Saturday, May 8, 2010

Grateful...

Well, tomorrow is Mother's Day and I was not, when I awoke this morning, expecting much from the upcoming holiday. As a mom, you learn quickly that sacrifice replaces everything you ever held, so holidays simply aren't about you (yes, even Mother's Day). That's when it crept in, slowly like the sweet smell of your child sleeping quietly next to you in the early morning hours; warm, tender and oh so visible.

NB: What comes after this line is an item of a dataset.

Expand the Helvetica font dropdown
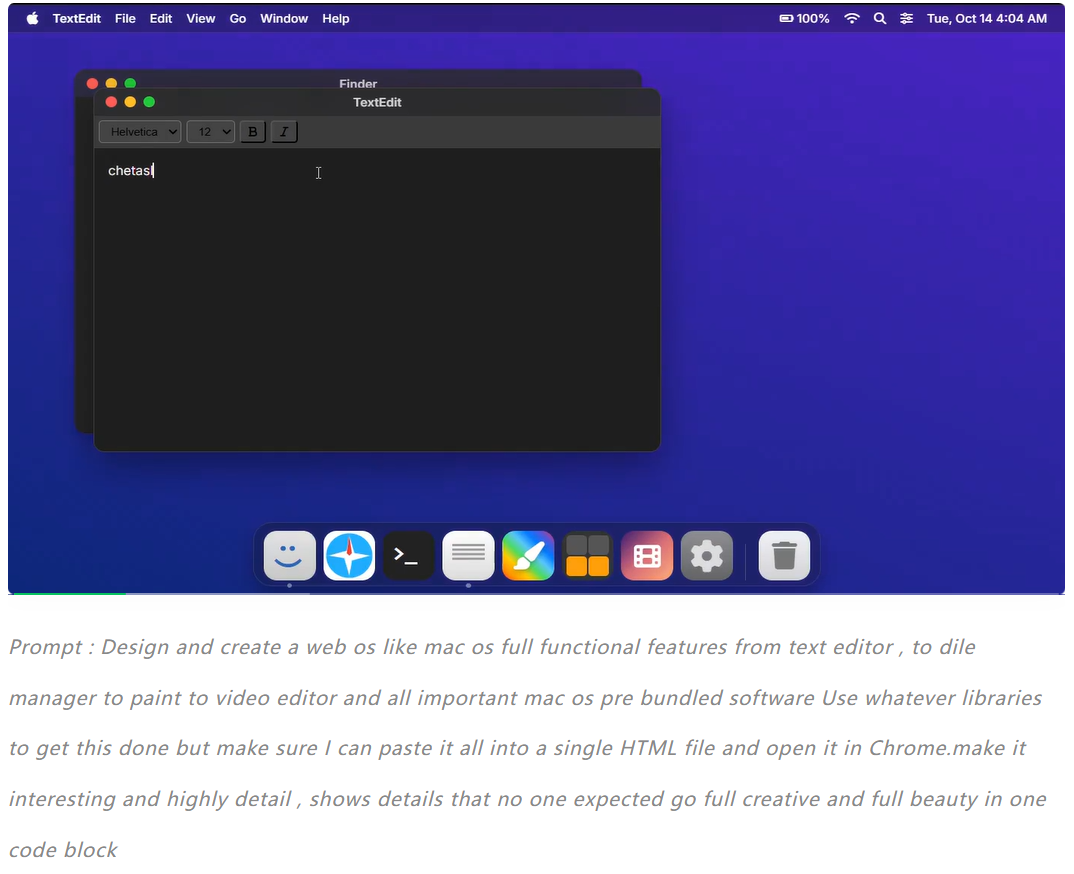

We did our usual routine; cereal, arguments about toys, cinnamon toast, what movie to watch and who gets to pick (argument), pb & jelly, quick shower for mom and out the door (sprinkled with a few hang ups like more arguments over who locks up the dog, who gets to lock the front door, et cetera). Yes, by now I am ready for a nap and it's barely 9a.m. After a busy morning of farmer's markets, town plants sales and the like we head home. Both kiddos are sick, AGAIN... (explanations to come later of the past couple of months), so we settled into a movie with blankets after lunch (despite the nearly 70 degree sunny weather outside our window).

As the snoring of two stuffy nosed toddlers began quietly, that thing that was creeping in early today softly nudged me in the back of the head... tomorrow is Mother's Day. While my children slept I snuck off to the computer and began to think about my life and how grateful I truly am (I know, it seems I've been doing nothing but complaining, really). I would not be a mother if it were not for my dear, sweet, persistent husband - who really talked me into this beautiful gig in the first place. And it's then that I realized, that's where this all began.

For my 39th birthday he made me quite possibly the most wonderful gift I have ever received... a DVD of photographs from my childhood. Pictures of memories. Pictures of life. Pictures of cousins, aunts, uncles, grandparents, homes we lived in, places we visited, family and friends alike. I sat quietly watching the pictures warm the screen, scenes constantly changing and memories flooding back, all the while being serinaded by the wonderful soft snores of my beautiful, healthy, happy children. Happy Mother's Day.